Satelit Soviet Kosmos 482 Jatuh: Saksikan Pekan Ini

Satelit Soviet Kosmos 482 Jatuh: Saksikan Pekan Ini
Sumber: Detik.com

Setiap 2-3 hari, benda antariksa seperti satelit usang, roket, atau sampah antariksa lainnya jatuh kembali ke Bumi. Peristiwa ini terpantau melalui jaringan radar global. Salah satu benda antariksa yang tengah diawasi adalah satelit Kosmos 482 milik Uni Soviet.

Satelit berusia 53 tahun ini diperkirakan akan jatuh tak terkendali pekan ini. Lokasi jatuhnya masih belum dapat dipastikan, termasuk kemungkinan di wilayah Indonesia.

Satelit Kosmos 482: Misi Gagal ke Venus, Jatuh ke Bumi?

Kosmos 482, diluncurkan pada Maret 1972, merupakan wahana antariksa yang bertujuan mendarat di Venus. Namun misi tersebut gagal, dan satelit tersebut terjebak dalam orbit Bumi yang elips.

Profesor Thomas Djamaluddin, Peneliti Astronomi dan Astrofisika BRIN, menjelaskan bahwa orbit Kosmos 482 terus menurun karena hambatan atmosfer.

Jatuhnya satelit ini diperkirakan terjadi antara 7 hingga 13 Mei 2025. Bobot totalnya mencapai 1,2 ton, dengan wahana pendarat seberat 0,5 ton yang diperkirakan jatuh dalam kondisi utuh.

Potensi Bahaya dan Upaya Pemantauan

Indonesia termasuk dalam wilayah yang berpotensi terkena dampak jatuhnya satelit ini.
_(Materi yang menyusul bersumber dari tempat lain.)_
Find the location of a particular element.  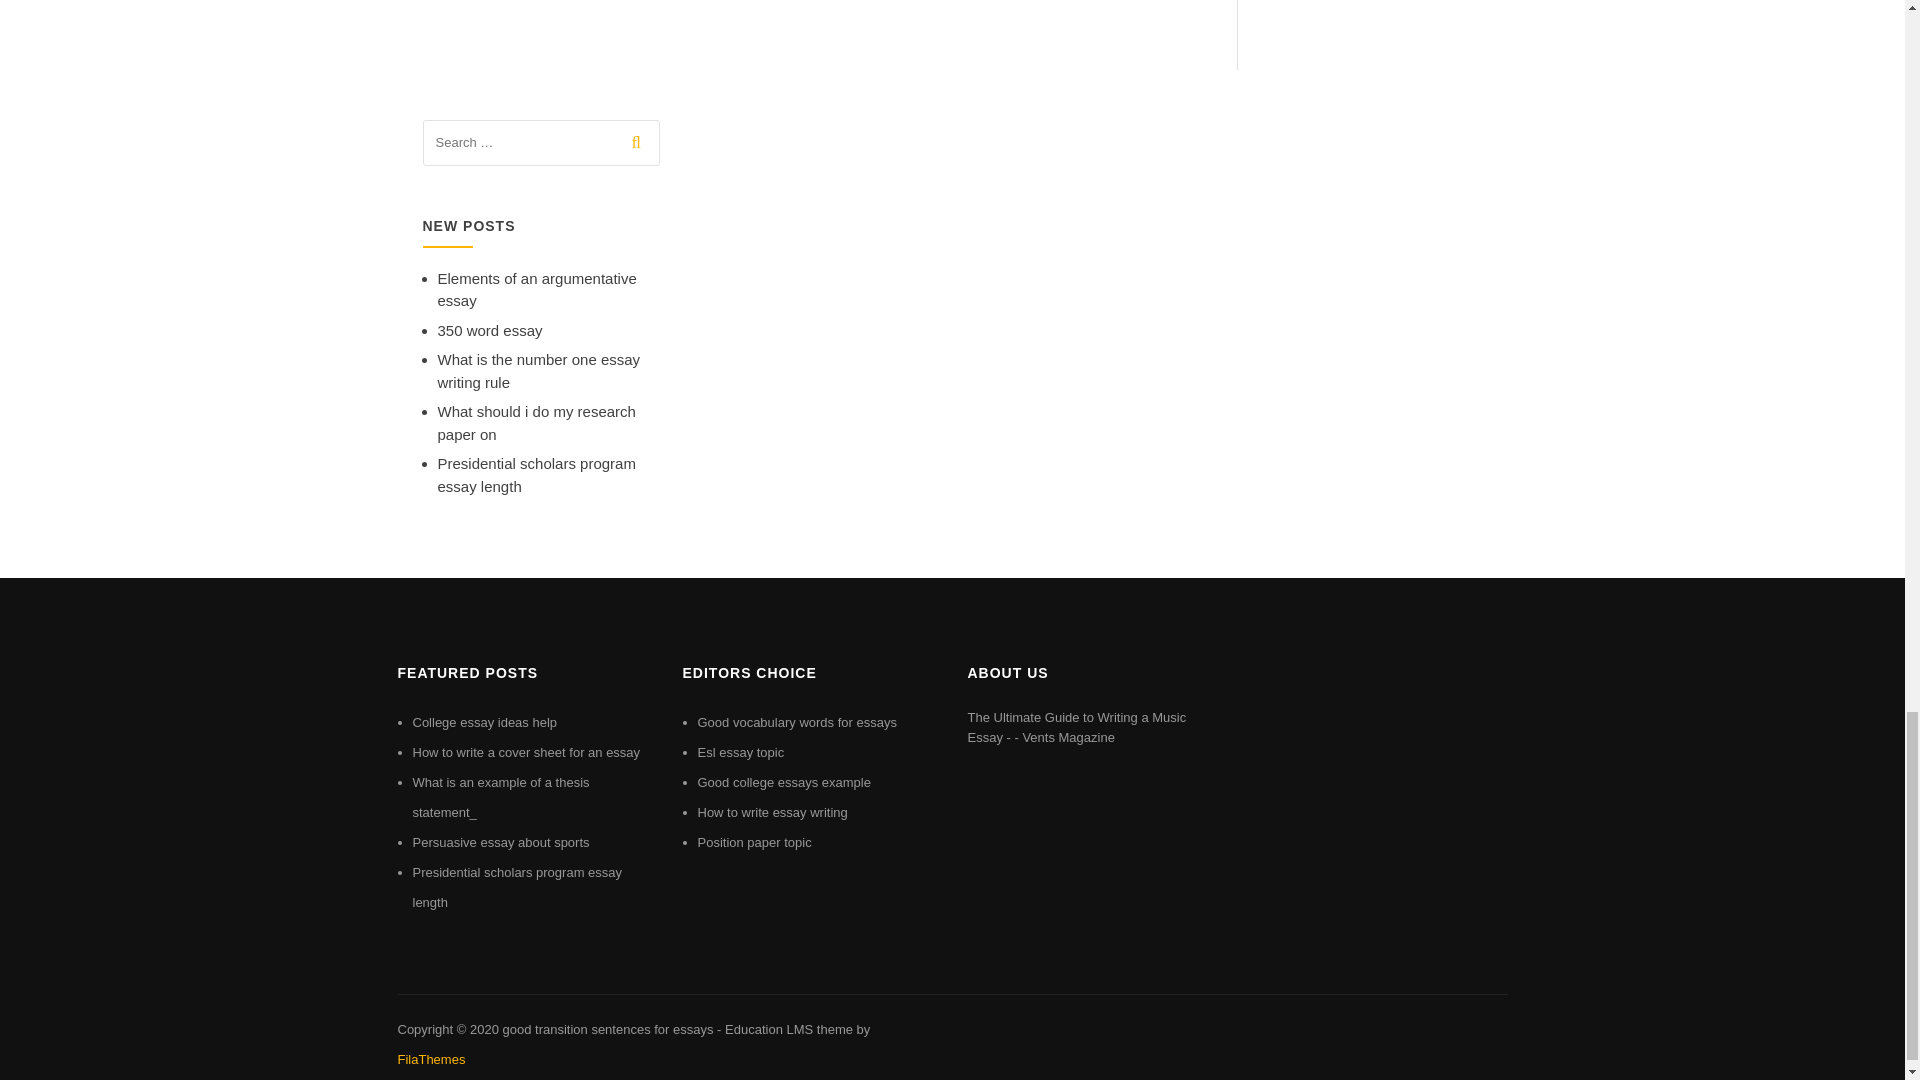

Presidential scholars program essay length is located at coordinates (536, 474).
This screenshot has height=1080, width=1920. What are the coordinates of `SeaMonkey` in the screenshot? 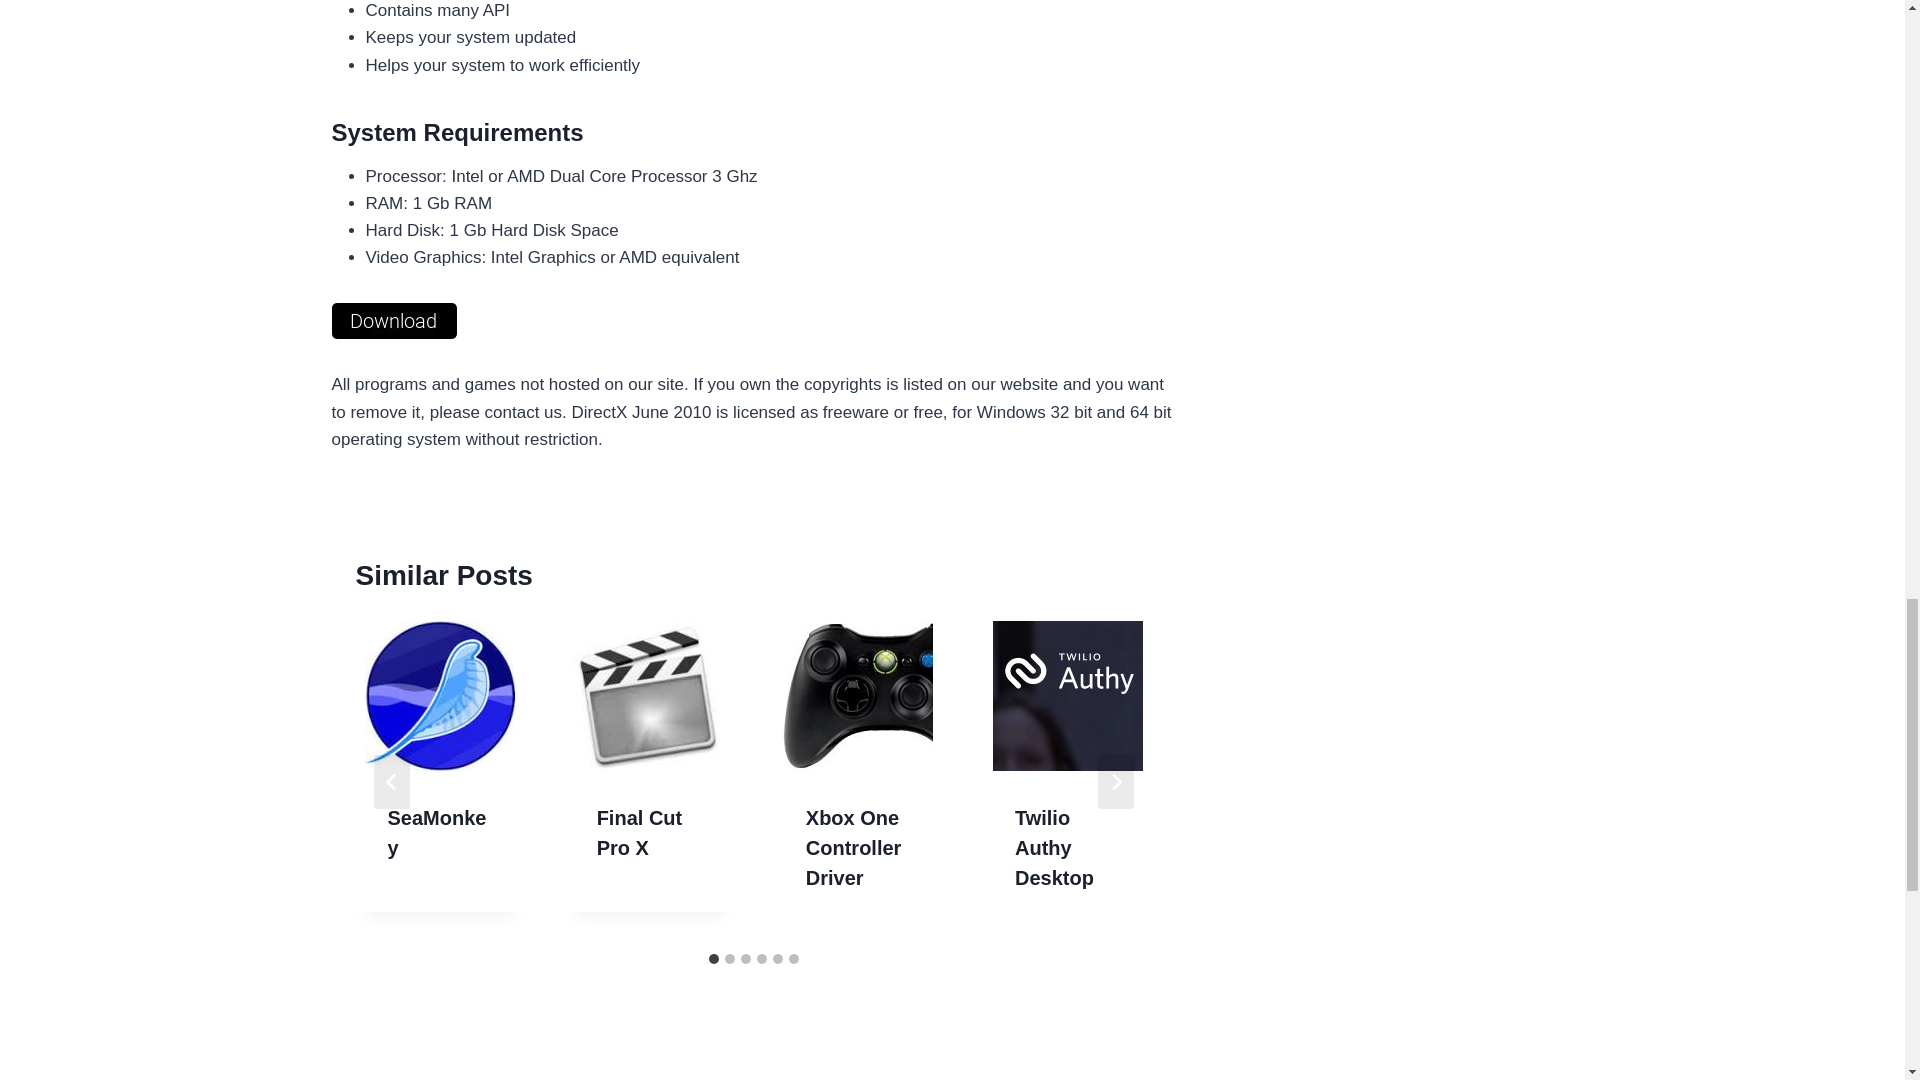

Namun, kemungkinan jatuhnya puing-puing di daerah berpenduduk sangat rendah.

BRIN, ITERA, dan komunitas pemantau langit lainnya terus memantau pergerakan Kosmos 482. Analisis orbit dan sky camera digunakan untuk meminimalkan risiko.

Meskipun risiko rendah, pemantauan tetap penting. Ancaman sampah antariksa terhadap keselamatan peluncuran dan operasi satelit aktif di orbit perlu diwaspadai.

Cara Memantau Pergerakan Kosmos 482

Masyarakat dapat memantau pergerakan Kosmos 482 secara langsung melalui situs N2YO.com.

Cukup ketik “Kosmos 482” atau “Cosmos 482” di kolom pencarian. Situs ini akan menampilkan posisi real-time satelit, termasuk koordinat, waktu, elevasi, dan kecepatan.

Penting untuk memperhatikan ketinggian satelit. Ketika ketinggian mendekati 120 km, satelit akan memasuki atmosfer yang lebih padat. Proses pengereman atmosfer akan semakin kuat, dan satelit berpotensi jatuh dalam beberapa menit.

Data dari N2YO.com memberikan detail posisi Kosmos 482 secara akurat, membantu masyarakat dan peneliti melacak pergerakannya hingga akhirnya jatuh ke Bumi.

Jumlah sampah antariksa terus meningkat. Sekitar 24.000 objek telah tercatat, dengan 19.000 di antaranya telah dikatalogkan oleh Space-Track. Namun, masih banyak objek berukuran kecil yang belum terdeteksi, diperkirakan mencapai ratusan juta.

Indonesia, dengan garis pantai terpanjang kedua di dunia, sangat rentan terhadap dampak jatuhnya sampah antariksa. Pemantauan dan mitigasi risiko tetap menjadi hal krusial untuk melindungi keselamatan dan keamanan nasional.

Kejadian jatuhnya satelit Kosmos 482 ini menjadi pengingat akan pentingnya kesadaran global terhadap pencemaran antariksa dan perlu adanya kerjasama internasional dalam mengelola sampah antariksa agar risiko jatuhnya puing-puing ke Bumi dapat diminimalisir.